Items from a dataset =
......

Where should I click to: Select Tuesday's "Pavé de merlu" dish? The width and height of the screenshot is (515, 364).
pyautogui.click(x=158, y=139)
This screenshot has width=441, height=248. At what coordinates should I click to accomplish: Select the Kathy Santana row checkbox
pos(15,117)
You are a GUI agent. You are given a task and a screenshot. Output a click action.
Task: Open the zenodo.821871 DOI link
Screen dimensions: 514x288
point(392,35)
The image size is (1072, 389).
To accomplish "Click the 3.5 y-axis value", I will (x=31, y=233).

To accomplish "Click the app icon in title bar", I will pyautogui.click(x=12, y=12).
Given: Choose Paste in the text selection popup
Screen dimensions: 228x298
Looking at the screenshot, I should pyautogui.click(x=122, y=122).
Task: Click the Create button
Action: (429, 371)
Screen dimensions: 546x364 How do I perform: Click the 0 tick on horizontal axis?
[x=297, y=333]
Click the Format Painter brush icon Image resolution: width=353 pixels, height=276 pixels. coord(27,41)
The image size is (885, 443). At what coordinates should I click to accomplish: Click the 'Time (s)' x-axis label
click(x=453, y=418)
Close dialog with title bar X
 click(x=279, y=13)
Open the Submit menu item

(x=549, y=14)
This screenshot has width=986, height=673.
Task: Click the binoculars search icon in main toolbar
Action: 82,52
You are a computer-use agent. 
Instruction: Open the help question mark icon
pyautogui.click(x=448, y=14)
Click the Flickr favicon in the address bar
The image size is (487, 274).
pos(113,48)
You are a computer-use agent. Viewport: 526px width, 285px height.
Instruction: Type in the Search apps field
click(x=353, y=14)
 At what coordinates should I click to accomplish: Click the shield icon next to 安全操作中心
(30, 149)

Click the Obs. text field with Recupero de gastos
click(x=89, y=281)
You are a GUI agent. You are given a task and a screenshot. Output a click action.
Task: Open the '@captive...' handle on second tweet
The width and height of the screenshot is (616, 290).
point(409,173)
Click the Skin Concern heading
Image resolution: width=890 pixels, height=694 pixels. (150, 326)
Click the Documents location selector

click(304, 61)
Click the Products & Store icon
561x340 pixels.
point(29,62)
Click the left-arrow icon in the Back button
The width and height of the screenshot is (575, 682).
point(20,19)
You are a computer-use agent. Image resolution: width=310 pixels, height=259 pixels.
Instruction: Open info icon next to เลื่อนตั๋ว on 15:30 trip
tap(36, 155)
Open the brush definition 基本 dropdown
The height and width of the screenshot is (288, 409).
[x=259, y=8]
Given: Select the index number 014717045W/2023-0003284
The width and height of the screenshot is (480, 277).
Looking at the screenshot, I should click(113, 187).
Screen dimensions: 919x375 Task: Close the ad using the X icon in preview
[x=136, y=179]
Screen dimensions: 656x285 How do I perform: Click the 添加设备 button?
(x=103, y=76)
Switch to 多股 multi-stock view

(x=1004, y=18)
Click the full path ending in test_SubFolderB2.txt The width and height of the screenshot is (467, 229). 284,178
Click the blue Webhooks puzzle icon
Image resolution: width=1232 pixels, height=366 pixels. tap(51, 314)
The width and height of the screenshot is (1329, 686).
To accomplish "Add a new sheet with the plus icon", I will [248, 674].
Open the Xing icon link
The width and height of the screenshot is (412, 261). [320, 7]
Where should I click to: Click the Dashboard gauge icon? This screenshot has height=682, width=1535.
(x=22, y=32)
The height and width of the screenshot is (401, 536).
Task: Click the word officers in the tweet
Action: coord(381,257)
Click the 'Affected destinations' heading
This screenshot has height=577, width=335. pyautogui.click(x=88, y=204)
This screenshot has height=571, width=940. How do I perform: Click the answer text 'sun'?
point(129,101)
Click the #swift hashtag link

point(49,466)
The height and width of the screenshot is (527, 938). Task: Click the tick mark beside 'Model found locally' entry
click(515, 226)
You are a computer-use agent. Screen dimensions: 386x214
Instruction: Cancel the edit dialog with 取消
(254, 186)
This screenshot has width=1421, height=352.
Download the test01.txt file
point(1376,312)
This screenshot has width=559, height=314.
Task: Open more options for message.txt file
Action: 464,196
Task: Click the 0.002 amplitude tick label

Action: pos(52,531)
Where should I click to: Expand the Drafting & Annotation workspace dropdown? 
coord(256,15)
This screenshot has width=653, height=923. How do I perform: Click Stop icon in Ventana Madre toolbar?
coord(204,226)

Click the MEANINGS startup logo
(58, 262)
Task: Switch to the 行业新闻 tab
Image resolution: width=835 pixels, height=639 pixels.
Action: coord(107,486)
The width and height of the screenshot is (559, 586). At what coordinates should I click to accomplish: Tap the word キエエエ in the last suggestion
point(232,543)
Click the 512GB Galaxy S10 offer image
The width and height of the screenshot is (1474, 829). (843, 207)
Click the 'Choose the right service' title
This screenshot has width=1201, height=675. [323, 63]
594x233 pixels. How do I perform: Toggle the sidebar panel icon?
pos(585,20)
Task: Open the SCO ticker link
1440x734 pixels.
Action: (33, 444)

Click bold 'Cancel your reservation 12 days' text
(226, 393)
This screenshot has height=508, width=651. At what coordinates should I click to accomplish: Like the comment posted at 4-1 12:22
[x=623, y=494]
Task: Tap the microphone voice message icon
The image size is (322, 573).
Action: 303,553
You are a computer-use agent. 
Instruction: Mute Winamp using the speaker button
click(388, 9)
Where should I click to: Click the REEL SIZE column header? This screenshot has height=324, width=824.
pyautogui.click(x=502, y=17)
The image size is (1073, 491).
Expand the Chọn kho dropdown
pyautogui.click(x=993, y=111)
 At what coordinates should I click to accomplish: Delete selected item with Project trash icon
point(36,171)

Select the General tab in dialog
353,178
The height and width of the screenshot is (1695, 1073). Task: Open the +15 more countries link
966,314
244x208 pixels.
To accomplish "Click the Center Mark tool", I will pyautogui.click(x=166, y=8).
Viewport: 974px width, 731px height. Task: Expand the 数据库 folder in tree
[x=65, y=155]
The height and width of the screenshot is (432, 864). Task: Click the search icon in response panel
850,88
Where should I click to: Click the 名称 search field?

......

Requirements =
Pull out each line of the material that contains the string "computer".

Exercise answer =
You are a computer-use agent. 
You are a computer-use agent. Viewport: 526px width, 285px height.
You are a computer-use agent. Image resolution: width=310 pixels, height=259 pixels.
You are a computer-use agent. Screen dimensions: 386x214
You are a computer-use agent. 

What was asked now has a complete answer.